PMI is one of those things in life that is both a curse and a blessing. Without it, cash-poor homebuyers can’t get a loan. With it, your payments are higher, it takes a long time to get rid of (with some loans it never goes away) and it only protects the lender.
PMI is short for “private mortgage insurance.” If you have an FHA-backed loan it’s called MIP for “mortgage insurance premium.” If you put down less than 20 percent when you take out a conventional loan, you will be required to pay a monthly mortgage insurance premium to cover the lender in the event you mess up and default on the loan. FHA loans have different requirements.
Mortgage Insurance and the FHA Loan
Borrowers who were granted an FHA-backed loan prior to June 3, 2013 can get rid of this monthly headache when the loan reaches a 78 percent loan-to-value ratio for a 15-year loan. If you have a 30-year loan you’ll need to wait until your LTV reaches 78 percent AND you’ve been paying the premium for a minimum of 60 months, which is government-speak for five years.
Pity the buyer that gets an FHA-backed loan today. They’ve changed their rules so that as of June 2013, a borrower that puts down 10 percent on a home must wait 11 years to have the MIP requirement terminated.
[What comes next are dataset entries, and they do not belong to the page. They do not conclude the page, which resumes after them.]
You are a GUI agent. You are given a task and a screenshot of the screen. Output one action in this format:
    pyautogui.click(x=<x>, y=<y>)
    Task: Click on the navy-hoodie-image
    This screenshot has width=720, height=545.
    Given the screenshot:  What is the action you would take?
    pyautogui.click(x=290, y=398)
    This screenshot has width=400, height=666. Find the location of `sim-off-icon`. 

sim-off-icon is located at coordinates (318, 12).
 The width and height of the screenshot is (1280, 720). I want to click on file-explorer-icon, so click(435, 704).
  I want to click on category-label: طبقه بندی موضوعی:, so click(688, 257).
If you pay less than 10 percent down – which is the beauty of the FHA loan, after all – you must continue to pay MIP for the life of the loan.
Conventional Loans and PMI
The Homeowner's Protection Act of 1998 states that homeowners who have a conventional loan on their primary residence, purchased after July 29, 1999 can request a cancellation of PMI once they have 20 percent equity in the home.
The same law says that the lender must automatically terminate PMI on the date that the loan is scheduled to reach a 78 percent loan-to-value ratio – not based on payments made – but according to the date the loan should reach this milestone, as listed on the initial amortization schedule.
The law gives borrowers another way to realize relief from PMI by stating that the lender has to release you from the requirement when you are at the midpoint of your loan’s amortization schedule, regardless of your LTV.